SparGE: Sparse Coding-based Patient Similarity Learning via Low-rank Constraints and Graph Embedding
This work addresses patient similarity assessment for personalized medicine, but it appears incremental as it builds on existing sparse coding and graph embedding techniques.
The authors tackled the problem of patient similarity assessment from electronic health records by proposing SparGE, a framework that uses sparse coding and graph embedding to handle data deficiencies like missing values and noise, achieving significant performance improvements over other methods on real-world datasets.
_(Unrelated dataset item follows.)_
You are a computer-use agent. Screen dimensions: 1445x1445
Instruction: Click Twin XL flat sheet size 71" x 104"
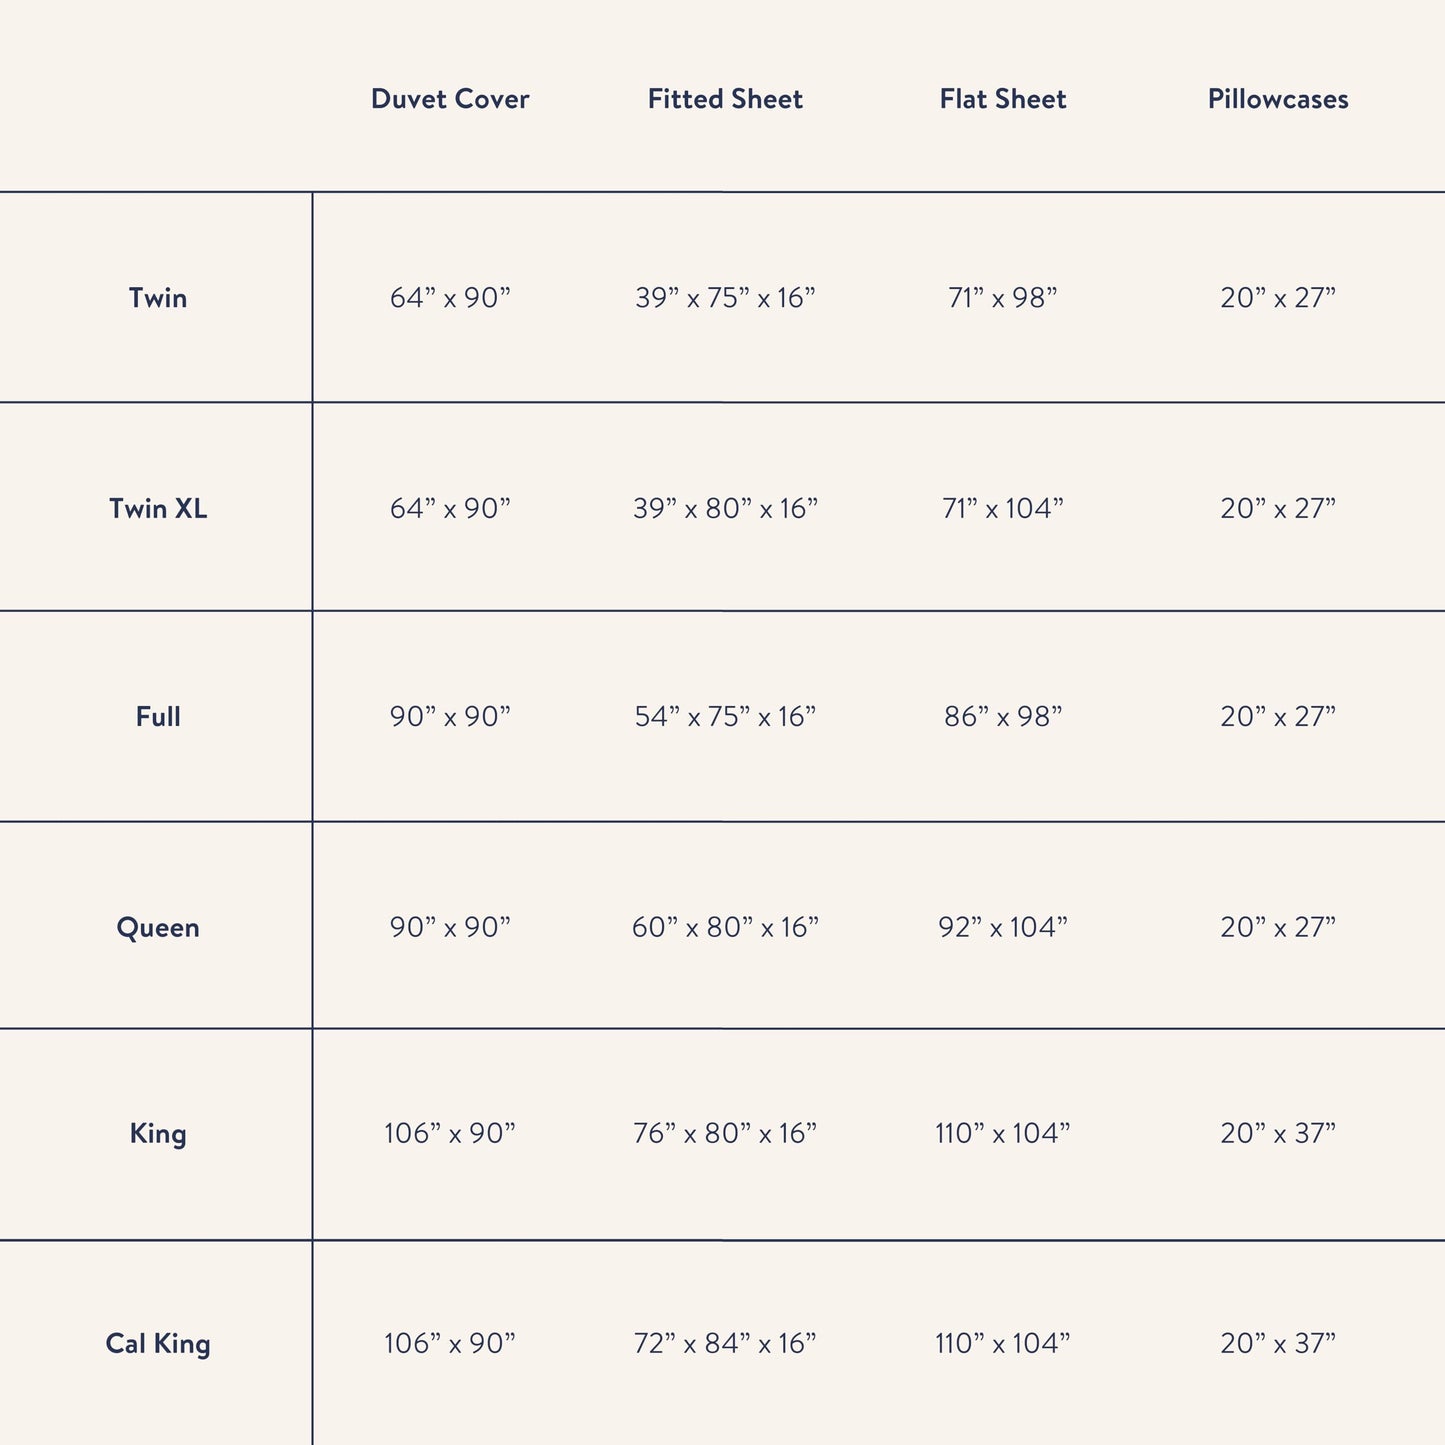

Patient similarity assessment (PSA) is pivotal to evidence-based and personalized medicine, enabled by analyzing the increasingly available electronic health records (EHRs). However, machine learning approaches for PSA has to deal with inherent data deficiencies of EHRs, namely missing values, noise, and small sample sizes. In this work, an end-to-end discriminative learning framework, called SparGE, is proposed to address these data challenges of EHR for PSA. SparGE measures similarity by jointly sparse coding and graph embedding. First, we use low-rank constrained sparse coding to identify and calculate weight for similar patients, while denoising against missing values. Then, graph embedding on sparse representations is adopted to measure the similarity between patient pairs via preserving local relationships defined by distances. Finally, a global cost function is constructed to optimize related parameters. Experimental results on two private and public real-world healthcare datasets, namely SingHEART and MIMIC-III, show that the proposed SparGE significantly outperforms other machine learning patient similarity methods.